Pinot: It was a day that will mark the history of the Giro d'Italia

Midway up the Colle delle Finestre, as the tarmac gave way to dirt road, Thibaut Pinot (Groupama-FDJ) braced himself for the inevitable. Team Sky's startling forcing had already seen maglia rosa Simon Yates (Mitchelton-Scott) jettisoned out the back of the leading group, and now Chris Froome was readying himself to attack.

Some 80 kilometres lay between this stretch of steep sterrato and the finish of stage 19 of the Giro d'Italia atop the Jafferau, but a seated Froome accelerated away as though the finish line were just around the corner, his legs spinning as though his bicycle had no chain.

Behind, the podium contenders were scattered across the mountainside, scrambling in search of allies of circumstance as Froome disappeared from sight up ahead. They would not see him again until the finish, where he claimed the stage victory by three minutes and moved into the maglia rosa of race leader.

Froome is riding this Giro despite testing positive for salbutamol at last year's Vuelta a España, and it is unclear whether his final result in Rome will last in the record books. Regardless of how the case pans out, however, this most absurd afternoon of racing will linger long in the memory.

Pinot, for his part, was simply glad to finish among the best of the mortals, placing third on the stage, some 3:07 down on Froome. Despite that hefty deficit, Pinot made substantial gains on Domenico Pozzovivo (11th at 8:29) and the exhausted Yates (79th at 38:51), and thus climbs to third overall, 4:17 behind Froome.

"I'm very happy with my day. I think today we've written a page of the history of the Giro, it was a crazy stage and it's something that marks your career, a stage like that," Pinot said after the finish.

On the upper reaches of the Finestre, Pinot found himself in the group chasing Froome, alongside Tom Dumoulin (Sunweb), Richard Carapaz (Movistar), Miguel Angel Lopez (Astana) and his Groupama-FDJ teammate Sebastien Reichenbach.

"It was surprising. It was a completely crazy attack, and everybody was all over the place after it," Pinot said. "All of the leaders were without teammates, except for me with Seb. Obviously, when Froome attacked, it was every man for himself and I was glad to have Seb up there with me."

By the summit of the climb, Pinot et al were 45 seconds down on Froome, but with two mountains passes and so much distance left to run, logic said that the group of five riders ought to make inroads into that deficit.

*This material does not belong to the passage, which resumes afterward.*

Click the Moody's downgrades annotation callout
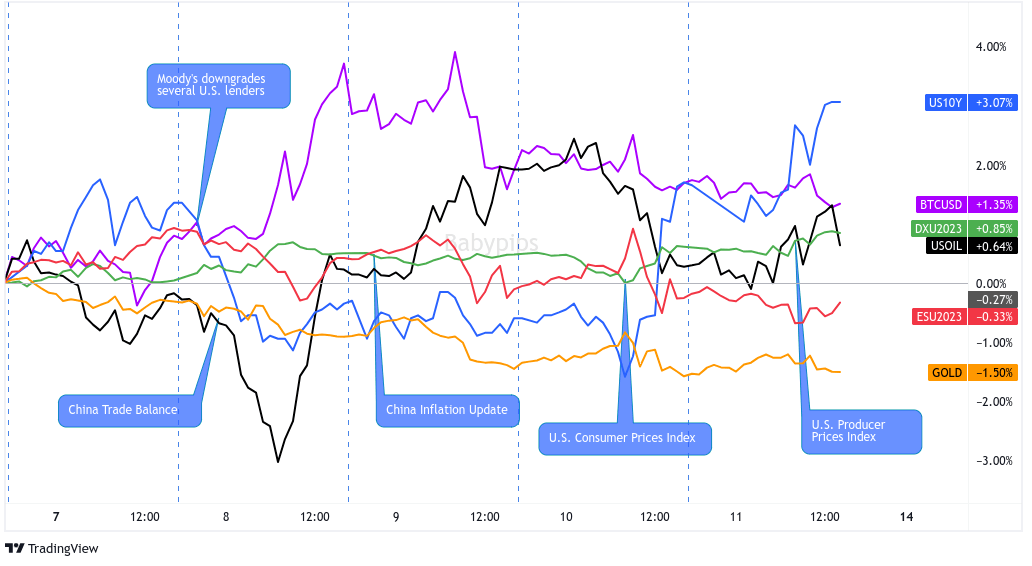 click(217, 85)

Logic, however, was in short supply on the road to Bardonecchia. Froome's solo performance was otherworldly, while Carapaz and Lopez were reluctant to collaborate with Dumoulin, Pinot and Reichenbach. Come the top of Sestriere, the gap had yawned out to 2:45. On the long valley road that followed, Froome somehow extended his lead still further. Dumoulin later blamed Reichenbach's cautious descending for some of the deficit, adding that he regretted waiting for the Swiss when he was distanced atop the climb.

"I was happy to ride with Dumoulin, but unfortunately the others didn't ride. That's not the kind of racing I like, to be cagey. But at a certain point you have to think of the podium, and I rode like the others," said Pinot, who paid tribute to Reichenbach's efforts. "Seb today showed that without him my podium place would be impossible, and I can never thank him enough."


Froome continued his startling lone procession on the final haul up the Jafferau, where Pinot decided to test the waters in the chasing group with a brace of accelerations of his own. The Frenchman continued to ride aggressively as the climb progressed, and he was to the fore when the group fragmented on the approach to the summit. Carapaz leapt away to claim second on the stage, while Pinot gained 16 seconds – plus 4 in bonuses – on Dumoulin as he pressed on to finish third.

"I didn't calculate too much on the last climb. I did my race, the others did theirs. We'll see who's right tomorrow evening," Pinot said.

Pinot's podium challenge had appeared severely compromised by his lacklustre showing in Tuesday's time trial in Rovereto, and his concession of further ground on the summit finish at Prato Nevoso on Thursday hardly augured well for the final mammoth days in the Alps. The travails of Pozzovivo and Yates, however, have put an entirely different complexion on his Giro, and Pinot holds a buffer of 40 seconds over the 4th-placed Lopez ahead of stage 20 to Cervinia.

"Above all, I felt happy to be back at my level today, and I hope I can ride as well tomorrow and retain my place on the podium," Pinot said. "Above all I just want to conserve my podium place tomorrow, and if the chance for a stage win comes or not, so be it. I'm confident tonight, and I hope I have the same sensations tomorrow."

Pinot was under no illusions, however, about the prospect of challenging Froome for the maglia rosa on Saturday, or, for that matter, the defending champion Dumoulin, who lies second overall, 40 seconds down.

"Froome was much too strong for us today. There's no question about who was the strongest," Pinot said. "The three strongest riders today were Froome, Seb and Dumoulin. There's no doubt that the two strongest riders in the Giro are first and second overall."